According to Steve Filandrinos, the Global Exchange staffer who organized
the tour, the FBI agents wanted to know why the group, which included five
Afghan Americans, was headed overseas and who was sending them there. The
tours, Filandrinos explains, "are a way to give Americans a chance to
connect with Afghans involved in the reconstruction process, to make sure
Americans know what's going on there, and to bear witness to the [U.S.-led]
bombing."

While the waylaid tourists eventually made it to Kabul, their fun with the
federal government wasn't over. Flying into Los Angeles International
Airport Sept. 20, one member of the group was grabbed by U.S. Customs
Service agents outside the airport, and another was called at home by the
FBI for more questioning eight days later.

The Global Exchange incident echoes the widely reported hassles of Jan
Adams and Rebecca Gordon, founders of War Times, a San Francisco
publication critical of President George W. Bush's passion for dropping
ordnance on foreign countries. On Aug. 7, Adams and Gordon were attempting
to fly from San Francisco to Boston when they were detained by police and
informed that their names were on a list of people under scrutiny by the
FBI. "We can only assume that the government is laboring under the
misapprehension that we're terrorists," Adams says.

Neither woman has ever been charged with any serious crime, though both
have been arrested for civil disobedience.

After calls to police headquarters and two searches by airport security,
Adams and Gordon were escorted onto the plane.

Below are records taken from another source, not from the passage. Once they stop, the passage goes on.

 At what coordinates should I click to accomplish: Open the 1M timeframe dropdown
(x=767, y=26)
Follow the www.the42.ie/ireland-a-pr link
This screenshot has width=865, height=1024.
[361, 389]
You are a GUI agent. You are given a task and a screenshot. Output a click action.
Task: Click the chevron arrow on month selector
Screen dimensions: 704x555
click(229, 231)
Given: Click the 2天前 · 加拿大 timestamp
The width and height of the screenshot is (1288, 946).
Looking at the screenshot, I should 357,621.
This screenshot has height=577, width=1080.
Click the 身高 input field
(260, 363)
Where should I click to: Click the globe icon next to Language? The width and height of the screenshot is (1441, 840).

There are several ways all of this government scrutiny could play out. If
the new peace movement develops the muscle to paralyze major cities - à
la
antiglobalizers - it may find the feds doing more than discreetly keeping
tabs and occasionally pulling suspected troublemakers off airplanes.
There's the real possibility that FBI agents will covertly slip into the
movement with the aim of crippling it from within (a favored tactic in the
1960s against the Black Panthers and the New Left) or enticing more-
militant activists to participate in felonious behavior (as the bureau did
more recently with Earth First! and the militia and white separatist
movements).

"Surveillance and intelligence gathering are back," asserts Dennis
Cunningham, an attorney who has sued the FBI repeatedly, most recently on
behalf of Earth First!ers Judi Bari and Darryl Cherney. "What's to stop
them from engaging in disruptive activity designed to neutralize a
movement?"

Another possibility is that prosecutors could start collecting information
on movement leaders with an eye toward using the federal Racketeer
Influenced and Corrupt Organizations statute. Designed to take down mafiosi
and loaded with stiff penalties, RICO targets key members of groups that
engage in a pattern of criminal activity, and the case could be made that
protesters who repeatedly disrupt business as usual fit that bill. In fact,
that case has already been made: the RICO statute was employed by the
National Organization for Women in a 1998 civil suit against abortion
clinic blockaders in Chicago. The save-the-fetuses side lost and was
ordered to pay $255,000 in damages.

Ashcroft's baby, the PATRIOT Act, includes some language similar to that of
RICO, and could be put to use as well.

Cunningham speculates that "we'll see them use the PATRIOT Act first. They
want to put it to the test, see what they can do with it."